** Data extracted from a collection **

● ● ● ● ● ● ●

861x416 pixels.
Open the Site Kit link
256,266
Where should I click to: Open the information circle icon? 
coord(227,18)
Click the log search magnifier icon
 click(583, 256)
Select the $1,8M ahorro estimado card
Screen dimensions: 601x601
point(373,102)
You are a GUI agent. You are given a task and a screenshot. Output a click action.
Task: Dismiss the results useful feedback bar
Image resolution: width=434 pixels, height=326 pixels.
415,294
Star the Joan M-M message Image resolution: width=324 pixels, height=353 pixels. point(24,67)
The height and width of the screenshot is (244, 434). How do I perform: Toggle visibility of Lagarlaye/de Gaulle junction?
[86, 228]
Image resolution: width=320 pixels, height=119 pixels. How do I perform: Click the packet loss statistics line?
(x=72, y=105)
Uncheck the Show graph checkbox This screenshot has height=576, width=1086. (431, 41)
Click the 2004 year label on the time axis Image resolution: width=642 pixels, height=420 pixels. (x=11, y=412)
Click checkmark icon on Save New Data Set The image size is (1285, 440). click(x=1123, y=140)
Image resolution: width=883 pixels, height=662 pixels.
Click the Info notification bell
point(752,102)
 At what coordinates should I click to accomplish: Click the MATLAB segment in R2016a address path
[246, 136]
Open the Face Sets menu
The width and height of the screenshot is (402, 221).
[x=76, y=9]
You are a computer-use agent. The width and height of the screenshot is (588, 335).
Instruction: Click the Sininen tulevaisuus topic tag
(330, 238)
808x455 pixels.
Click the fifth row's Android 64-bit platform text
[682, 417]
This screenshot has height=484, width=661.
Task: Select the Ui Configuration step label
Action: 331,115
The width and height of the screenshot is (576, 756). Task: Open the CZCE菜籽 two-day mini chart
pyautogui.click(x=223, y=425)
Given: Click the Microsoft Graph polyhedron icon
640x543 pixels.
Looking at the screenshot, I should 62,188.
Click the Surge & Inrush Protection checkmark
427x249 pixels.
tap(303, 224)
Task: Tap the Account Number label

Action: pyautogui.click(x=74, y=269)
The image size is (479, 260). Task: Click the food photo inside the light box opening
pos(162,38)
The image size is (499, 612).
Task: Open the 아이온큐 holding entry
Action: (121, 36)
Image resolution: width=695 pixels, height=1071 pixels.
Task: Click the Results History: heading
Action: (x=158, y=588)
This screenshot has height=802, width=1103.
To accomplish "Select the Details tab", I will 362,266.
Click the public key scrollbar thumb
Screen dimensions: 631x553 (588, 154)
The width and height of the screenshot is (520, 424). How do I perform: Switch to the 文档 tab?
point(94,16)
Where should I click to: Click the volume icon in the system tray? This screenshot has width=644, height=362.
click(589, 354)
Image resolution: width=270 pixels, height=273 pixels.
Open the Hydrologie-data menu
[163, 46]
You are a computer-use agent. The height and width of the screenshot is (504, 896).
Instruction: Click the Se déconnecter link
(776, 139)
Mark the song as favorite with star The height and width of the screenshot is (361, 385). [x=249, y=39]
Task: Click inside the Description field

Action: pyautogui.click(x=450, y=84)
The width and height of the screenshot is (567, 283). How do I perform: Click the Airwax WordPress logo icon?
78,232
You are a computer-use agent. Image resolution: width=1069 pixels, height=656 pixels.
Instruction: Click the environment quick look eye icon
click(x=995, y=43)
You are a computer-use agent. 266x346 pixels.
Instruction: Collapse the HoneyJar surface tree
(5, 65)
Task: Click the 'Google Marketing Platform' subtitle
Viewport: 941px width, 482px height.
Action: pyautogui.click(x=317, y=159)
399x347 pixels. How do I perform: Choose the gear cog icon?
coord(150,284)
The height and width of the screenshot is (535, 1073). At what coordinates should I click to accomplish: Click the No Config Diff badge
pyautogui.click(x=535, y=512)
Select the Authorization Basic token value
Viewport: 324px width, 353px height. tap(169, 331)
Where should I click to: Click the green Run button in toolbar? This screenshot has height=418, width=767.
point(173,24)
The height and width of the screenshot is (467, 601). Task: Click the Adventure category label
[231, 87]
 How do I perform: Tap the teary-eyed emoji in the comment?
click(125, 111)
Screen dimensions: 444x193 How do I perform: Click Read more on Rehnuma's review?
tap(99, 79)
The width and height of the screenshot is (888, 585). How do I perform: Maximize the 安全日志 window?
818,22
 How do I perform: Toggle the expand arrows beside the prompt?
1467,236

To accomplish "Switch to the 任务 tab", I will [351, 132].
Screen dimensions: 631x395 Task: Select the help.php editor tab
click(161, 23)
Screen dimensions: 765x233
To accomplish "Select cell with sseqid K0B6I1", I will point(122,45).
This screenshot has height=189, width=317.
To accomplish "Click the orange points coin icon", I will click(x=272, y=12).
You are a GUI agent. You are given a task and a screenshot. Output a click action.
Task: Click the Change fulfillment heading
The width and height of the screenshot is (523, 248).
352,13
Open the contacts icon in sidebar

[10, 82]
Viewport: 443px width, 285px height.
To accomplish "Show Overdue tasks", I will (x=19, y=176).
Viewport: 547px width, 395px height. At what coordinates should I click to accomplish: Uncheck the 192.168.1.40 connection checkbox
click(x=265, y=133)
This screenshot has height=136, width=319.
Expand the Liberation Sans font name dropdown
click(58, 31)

● ● ● ● ● ● ●

Repeat word for word each line from the one with "This screenshot has height=136, width=319." to the end of the records above, inclusive.

** Exercise answer **
This screenshot has height=136, width=319.
Expand the Liberation Sans font name dropdown
click(58, 31)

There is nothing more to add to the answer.